-- PROBLEM STATEMENT --
Identify each line below that contains the word "editor", and copy it out.
[[ DATA FOR THIS TASK open ]]
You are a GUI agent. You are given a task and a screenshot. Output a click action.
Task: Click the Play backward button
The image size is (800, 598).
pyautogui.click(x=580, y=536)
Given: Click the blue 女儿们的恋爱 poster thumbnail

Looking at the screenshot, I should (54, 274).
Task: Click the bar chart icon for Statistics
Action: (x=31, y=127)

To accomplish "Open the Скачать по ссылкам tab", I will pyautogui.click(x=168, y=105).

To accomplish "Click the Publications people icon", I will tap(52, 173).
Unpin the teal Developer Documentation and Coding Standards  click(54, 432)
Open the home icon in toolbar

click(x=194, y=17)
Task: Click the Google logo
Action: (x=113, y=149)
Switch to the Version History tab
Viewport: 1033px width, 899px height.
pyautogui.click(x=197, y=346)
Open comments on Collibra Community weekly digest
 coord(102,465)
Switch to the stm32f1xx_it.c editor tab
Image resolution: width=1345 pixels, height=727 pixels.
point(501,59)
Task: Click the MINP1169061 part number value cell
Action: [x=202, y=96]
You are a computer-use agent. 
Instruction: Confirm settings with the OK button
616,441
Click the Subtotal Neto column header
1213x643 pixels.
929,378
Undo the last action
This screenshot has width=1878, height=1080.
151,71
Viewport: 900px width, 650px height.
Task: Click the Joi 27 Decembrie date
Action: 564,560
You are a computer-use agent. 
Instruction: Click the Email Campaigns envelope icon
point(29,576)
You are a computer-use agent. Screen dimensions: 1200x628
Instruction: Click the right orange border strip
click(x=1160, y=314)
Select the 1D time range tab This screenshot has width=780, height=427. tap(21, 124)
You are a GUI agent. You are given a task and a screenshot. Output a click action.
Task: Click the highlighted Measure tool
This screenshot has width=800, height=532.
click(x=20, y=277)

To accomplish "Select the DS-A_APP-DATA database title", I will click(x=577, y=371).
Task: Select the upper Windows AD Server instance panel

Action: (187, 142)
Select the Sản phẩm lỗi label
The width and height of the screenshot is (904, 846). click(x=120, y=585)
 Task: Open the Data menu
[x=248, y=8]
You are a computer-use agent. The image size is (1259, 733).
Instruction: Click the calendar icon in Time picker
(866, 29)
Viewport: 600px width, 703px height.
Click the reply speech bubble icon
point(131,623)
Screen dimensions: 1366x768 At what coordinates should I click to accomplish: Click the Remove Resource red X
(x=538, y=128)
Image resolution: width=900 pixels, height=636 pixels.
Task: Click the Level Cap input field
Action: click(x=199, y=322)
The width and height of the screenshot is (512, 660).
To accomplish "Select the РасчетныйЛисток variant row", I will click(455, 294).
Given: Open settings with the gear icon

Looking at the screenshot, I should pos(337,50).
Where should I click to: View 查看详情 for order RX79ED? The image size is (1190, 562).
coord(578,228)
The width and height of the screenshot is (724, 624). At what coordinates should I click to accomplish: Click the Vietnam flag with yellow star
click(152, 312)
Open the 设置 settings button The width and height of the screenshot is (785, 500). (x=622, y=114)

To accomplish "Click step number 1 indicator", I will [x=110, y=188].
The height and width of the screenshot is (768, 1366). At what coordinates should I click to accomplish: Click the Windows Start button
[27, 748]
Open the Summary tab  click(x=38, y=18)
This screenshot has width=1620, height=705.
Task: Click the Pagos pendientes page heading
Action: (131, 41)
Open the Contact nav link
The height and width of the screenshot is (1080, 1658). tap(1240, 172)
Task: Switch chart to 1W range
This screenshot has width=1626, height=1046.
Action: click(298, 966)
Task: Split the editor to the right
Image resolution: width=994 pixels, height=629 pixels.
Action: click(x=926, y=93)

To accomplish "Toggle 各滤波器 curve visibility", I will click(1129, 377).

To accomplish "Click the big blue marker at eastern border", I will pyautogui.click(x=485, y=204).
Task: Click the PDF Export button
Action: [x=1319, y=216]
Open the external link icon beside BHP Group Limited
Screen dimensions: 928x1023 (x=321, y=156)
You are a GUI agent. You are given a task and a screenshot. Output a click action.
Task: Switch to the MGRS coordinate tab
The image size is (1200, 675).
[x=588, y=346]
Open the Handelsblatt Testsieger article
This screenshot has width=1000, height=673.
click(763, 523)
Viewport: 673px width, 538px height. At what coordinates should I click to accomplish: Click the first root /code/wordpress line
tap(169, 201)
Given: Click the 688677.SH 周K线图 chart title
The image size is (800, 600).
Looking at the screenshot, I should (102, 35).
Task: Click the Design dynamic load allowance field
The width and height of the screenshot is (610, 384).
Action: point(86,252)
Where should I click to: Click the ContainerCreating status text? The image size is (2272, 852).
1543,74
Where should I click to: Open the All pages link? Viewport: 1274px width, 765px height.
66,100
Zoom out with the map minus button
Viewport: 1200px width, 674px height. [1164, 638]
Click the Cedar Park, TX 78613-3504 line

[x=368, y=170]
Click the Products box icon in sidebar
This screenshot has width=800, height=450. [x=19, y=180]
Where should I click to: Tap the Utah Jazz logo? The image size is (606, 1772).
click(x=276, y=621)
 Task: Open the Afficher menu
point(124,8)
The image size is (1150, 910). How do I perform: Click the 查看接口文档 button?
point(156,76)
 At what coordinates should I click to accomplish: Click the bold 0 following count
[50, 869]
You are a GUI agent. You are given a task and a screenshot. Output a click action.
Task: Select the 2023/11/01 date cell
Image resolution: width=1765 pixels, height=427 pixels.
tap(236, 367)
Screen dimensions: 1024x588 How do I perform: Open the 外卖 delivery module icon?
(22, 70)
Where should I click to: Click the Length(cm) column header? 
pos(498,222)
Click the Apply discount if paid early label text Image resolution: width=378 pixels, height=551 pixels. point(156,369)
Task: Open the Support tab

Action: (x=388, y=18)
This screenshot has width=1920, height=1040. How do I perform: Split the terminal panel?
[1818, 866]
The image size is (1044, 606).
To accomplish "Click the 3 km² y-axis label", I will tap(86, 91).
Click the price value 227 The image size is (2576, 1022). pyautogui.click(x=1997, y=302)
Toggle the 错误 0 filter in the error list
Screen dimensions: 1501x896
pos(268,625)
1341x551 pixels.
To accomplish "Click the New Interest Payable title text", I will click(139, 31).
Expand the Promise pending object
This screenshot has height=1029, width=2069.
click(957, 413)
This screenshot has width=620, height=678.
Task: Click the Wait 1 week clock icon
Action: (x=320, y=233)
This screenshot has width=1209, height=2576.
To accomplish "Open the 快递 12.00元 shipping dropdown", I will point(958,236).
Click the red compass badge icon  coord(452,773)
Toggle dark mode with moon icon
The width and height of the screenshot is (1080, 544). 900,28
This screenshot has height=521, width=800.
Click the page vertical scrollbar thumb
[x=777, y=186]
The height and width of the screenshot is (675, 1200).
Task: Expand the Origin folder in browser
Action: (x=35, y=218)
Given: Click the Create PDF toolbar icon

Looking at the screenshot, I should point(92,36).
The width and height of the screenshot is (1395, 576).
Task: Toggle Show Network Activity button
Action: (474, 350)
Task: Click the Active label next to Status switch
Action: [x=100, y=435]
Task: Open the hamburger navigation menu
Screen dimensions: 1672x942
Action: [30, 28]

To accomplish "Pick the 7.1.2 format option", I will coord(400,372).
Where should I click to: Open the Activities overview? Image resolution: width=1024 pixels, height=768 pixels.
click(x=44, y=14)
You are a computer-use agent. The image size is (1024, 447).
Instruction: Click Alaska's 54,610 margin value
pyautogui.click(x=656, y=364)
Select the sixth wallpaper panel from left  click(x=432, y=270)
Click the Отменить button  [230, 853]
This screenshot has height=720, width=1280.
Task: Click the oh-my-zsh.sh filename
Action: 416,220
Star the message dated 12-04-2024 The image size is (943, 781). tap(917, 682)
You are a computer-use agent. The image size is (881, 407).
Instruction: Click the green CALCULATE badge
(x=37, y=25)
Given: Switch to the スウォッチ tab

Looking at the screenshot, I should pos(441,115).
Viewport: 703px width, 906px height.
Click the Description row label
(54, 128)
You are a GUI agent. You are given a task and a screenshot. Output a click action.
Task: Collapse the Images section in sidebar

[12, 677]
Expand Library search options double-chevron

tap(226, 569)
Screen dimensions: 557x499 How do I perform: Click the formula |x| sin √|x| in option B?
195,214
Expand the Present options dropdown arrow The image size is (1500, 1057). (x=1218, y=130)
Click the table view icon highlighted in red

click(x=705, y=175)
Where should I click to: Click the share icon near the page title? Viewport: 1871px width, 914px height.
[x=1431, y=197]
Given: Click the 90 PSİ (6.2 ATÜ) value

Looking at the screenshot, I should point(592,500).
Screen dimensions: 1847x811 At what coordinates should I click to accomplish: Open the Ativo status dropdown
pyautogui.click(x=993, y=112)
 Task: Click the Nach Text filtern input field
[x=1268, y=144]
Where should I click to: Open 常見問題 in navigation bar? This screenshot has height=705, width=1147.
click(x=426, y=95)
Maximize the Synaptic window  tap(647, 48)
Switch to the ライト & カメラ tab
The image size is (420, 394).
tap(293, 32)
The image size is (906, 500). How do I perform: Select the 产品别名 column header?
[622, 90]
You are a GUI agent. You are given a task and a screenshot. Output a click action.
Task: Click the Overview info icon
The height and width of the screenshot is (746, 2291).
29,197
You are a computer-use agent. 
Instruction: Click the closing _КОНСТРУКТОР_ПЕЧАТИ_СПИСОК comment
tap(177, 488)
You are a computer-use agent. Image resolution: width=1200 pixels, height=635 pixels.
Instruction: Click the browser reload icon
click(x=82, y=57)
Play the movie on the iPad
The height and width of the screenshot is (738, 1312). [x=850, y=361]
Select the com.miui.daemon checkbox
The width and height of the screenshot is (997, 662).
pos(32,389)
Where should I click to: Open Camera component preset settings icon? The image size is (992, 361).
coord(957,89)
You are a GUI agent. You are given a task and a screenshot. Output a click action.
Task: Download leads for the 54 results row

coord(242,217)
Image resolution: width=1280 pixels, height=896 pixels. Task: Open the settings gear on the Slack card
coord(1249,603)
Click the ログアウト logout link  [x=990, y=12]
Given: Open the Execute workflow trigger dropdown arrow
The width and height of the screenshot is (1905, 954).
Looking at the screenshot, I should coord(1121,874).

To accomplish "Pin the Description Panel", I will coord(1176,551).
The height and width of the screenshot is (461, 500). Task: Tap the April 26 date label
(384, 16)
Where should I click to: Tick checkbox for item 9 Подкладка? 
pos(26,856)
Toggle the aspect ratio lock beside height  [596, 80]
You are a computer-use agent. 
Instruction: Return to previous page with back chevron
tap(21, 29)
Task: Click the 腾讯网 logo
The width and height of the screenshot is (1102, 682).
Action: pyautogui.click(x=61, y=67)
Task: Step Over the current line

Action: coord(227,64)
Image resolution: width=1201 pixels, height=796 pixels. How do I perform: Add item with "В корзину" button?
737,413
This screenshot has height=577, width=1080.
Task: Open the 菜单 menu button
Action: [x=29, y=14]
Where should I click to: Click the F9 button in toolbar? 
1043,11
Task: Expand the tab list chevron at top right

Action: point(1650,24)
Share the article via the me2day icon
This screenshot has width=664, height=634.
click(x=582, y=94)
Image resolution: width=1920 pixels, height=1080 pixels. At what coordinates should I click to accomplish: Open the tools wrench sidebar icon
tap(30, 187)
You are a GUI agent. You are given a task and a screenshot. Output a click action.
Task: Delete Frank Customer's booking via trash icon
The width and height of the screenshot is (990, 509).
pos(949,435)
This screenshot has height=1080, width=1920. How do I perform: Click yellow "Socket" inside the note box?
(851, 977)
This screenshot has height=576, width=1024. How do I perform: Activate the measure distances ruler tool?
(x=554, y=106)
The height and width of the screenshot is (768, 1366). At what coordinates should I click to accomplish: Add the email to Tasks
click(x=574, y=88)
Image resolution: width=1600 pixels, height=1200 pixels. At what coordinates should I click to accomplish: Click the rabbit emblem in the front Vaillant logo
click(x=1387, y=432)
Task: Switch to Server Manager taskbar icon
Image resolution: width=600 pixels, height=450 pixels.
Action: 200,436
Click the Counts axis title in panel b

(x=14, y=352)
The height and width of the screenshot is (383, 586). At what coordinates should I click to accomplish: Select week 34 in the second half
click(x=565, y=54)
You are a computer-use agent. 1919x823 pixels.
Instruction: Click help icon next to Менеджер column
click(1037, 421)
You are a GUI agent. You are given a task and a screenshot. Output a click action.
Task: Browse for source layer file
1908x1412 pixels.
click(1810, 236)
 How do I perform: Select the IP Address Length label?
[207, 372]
[[ DATA FOR THIS TASK closed ]]
-- RESULT OF THIS EXERCISE --
Switch to the stm32f1xx_it.c editor tab
Task: Split the editor to the right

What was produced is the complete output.